[Start of Attachment]

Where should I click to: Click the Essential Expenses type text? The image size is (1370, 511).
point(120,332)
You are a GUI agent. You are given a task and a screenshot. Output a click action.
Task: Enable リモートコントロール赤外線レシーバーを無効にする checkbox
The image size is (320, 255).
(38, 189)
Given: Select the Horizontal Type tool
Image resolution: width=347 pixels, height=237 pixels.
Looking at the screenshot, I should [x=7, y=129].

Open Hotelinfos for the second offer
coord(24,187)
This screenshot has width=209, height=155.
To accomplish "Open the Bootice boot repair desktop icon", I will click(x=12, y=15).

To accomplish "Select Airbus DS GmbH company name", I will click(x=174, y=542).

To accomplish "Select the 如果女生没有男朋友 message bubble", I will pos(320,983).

[End of Attachment]
[Start of Attachment]

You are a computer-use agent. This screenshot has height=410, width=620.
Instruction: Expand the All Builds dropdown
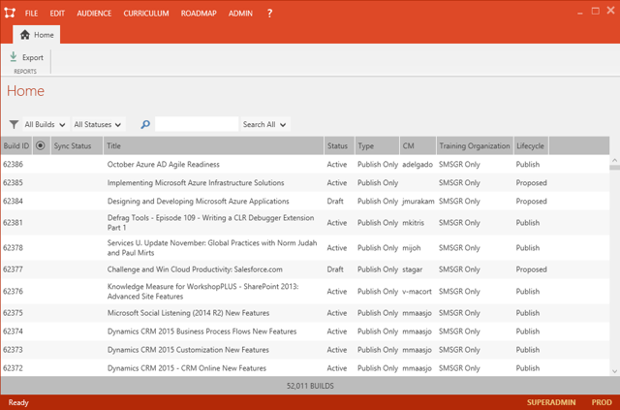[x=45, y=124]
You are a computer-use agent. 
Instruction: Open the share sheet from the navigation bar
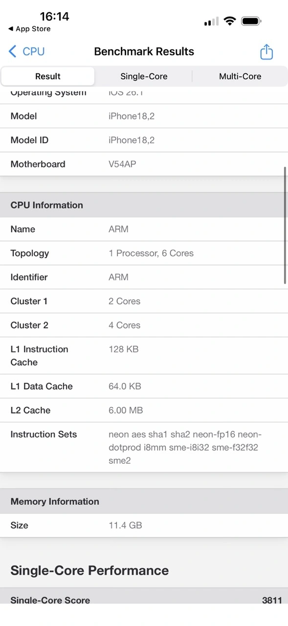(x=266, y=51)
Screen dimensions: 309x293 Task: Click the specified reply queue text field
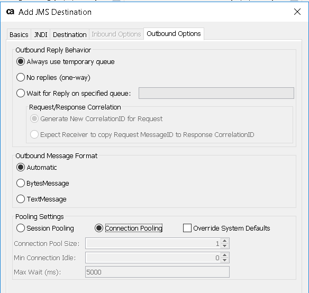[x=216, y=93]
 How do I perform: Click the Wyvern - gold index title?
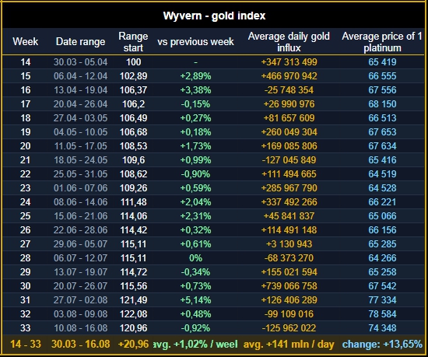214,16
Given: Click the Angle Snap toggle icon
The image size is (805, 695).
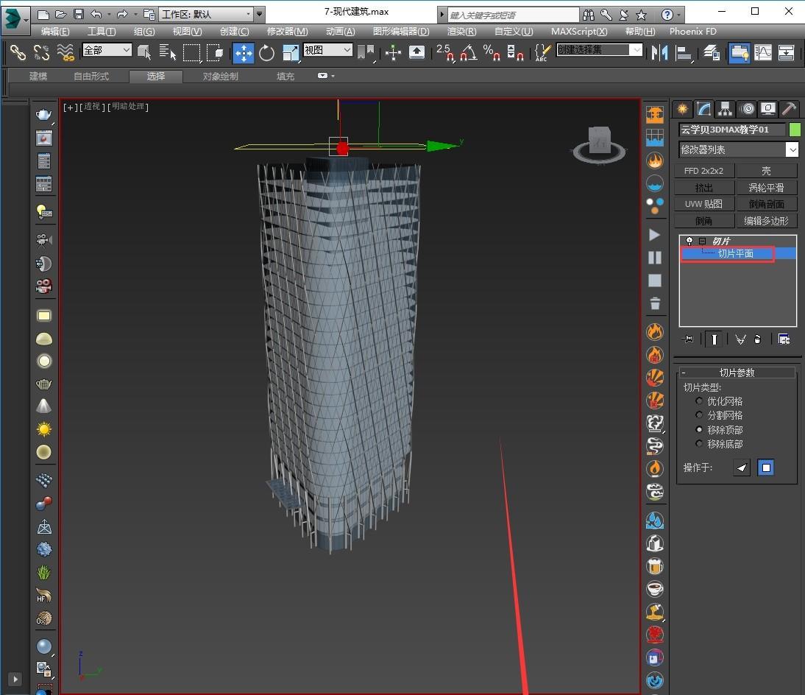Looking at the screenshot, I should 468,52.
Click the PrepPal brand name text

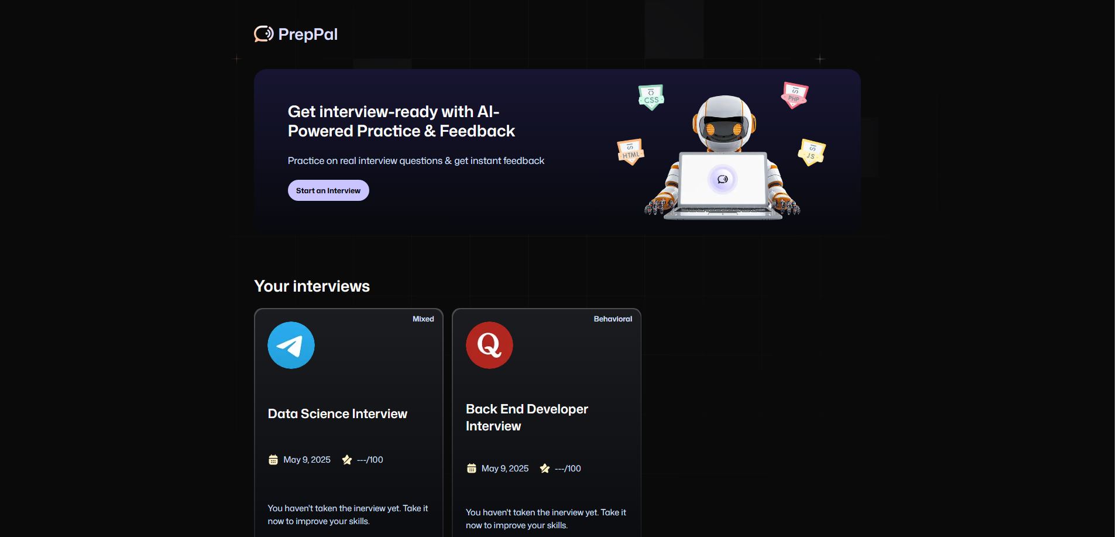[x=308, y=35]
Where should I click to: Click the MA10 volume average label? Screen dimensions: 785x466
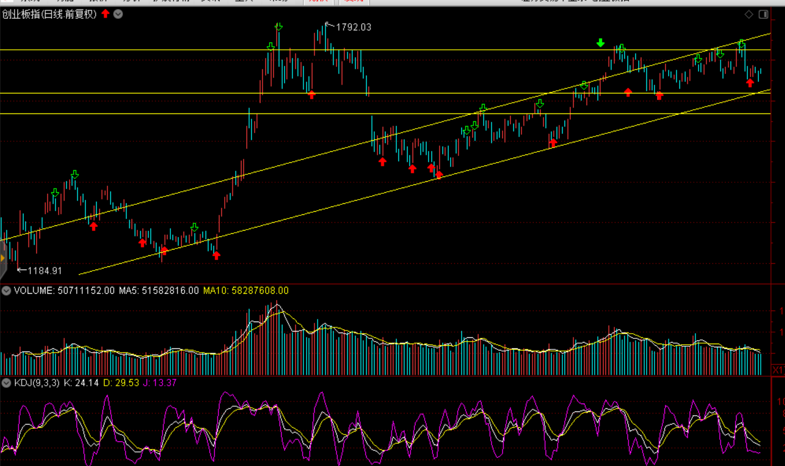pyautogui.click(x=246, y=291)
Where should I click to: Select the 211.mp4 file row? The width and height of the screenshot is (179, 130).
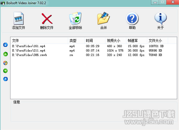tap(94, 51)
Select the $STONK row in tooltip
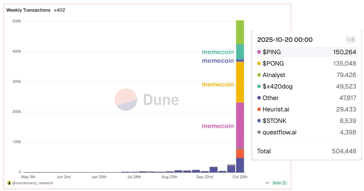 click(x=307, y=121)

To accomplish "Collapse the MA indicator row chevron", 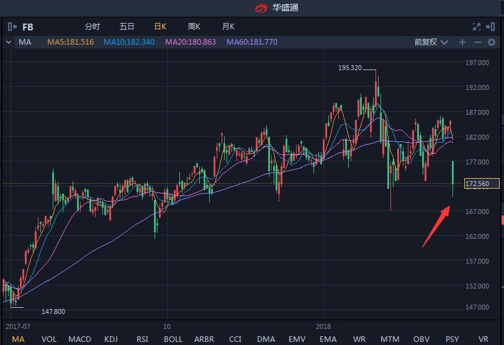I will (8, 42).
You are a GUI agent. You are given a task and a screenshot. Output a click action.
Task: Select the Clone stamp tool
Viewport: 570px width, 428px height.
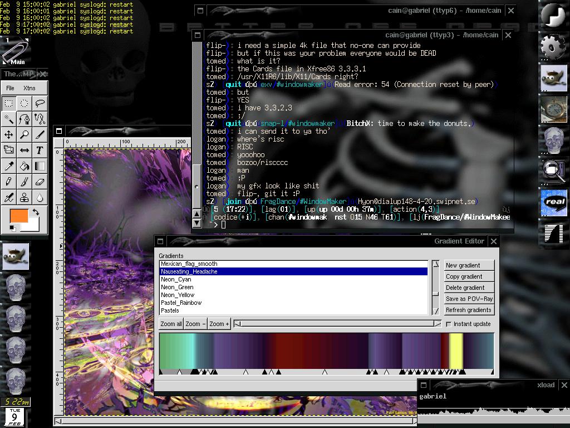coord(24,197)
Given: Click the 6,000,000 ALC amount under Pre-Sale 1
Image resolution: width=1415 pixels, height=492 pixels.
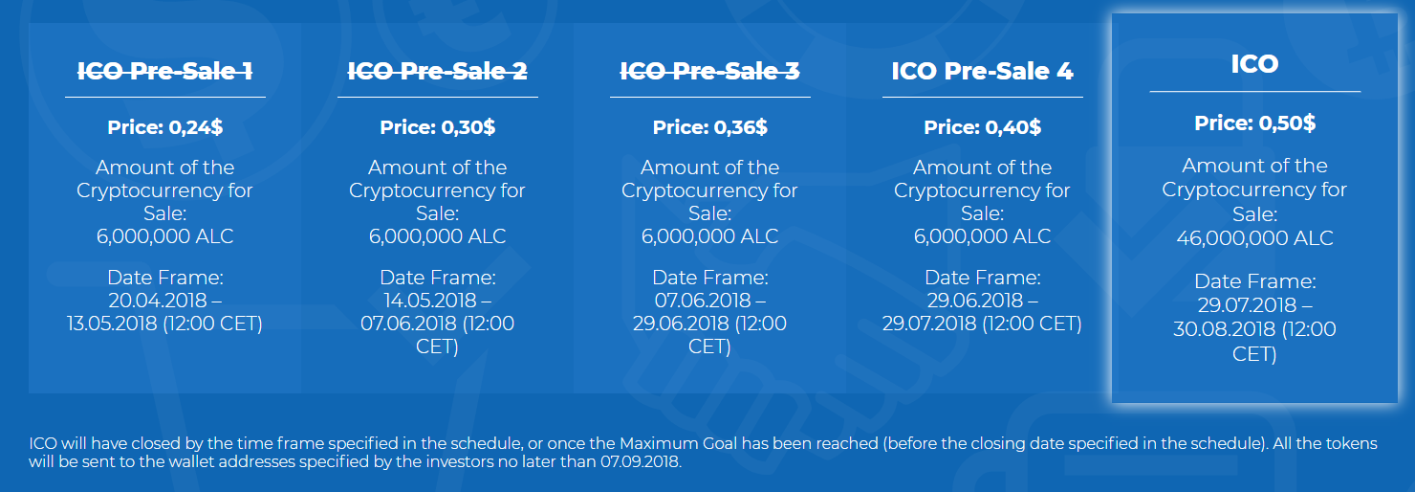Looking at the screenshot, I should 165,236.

[End of Attachment]
[Start of Attachment]

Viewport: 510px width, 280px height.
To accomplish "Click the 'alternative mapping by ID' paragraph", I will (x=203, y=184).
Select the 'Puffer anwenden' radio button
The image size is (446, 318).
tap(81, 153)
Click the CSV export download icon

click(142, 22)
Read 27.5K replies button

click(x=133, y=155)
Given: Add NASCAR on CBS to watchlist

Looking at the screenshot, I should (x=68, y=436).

[End of Attachment]

From the data above, copy out every line with the string "computer" in it.

You are a computer-use agent. This screenshot has height=410, width=620.
You are a computer-use agent. 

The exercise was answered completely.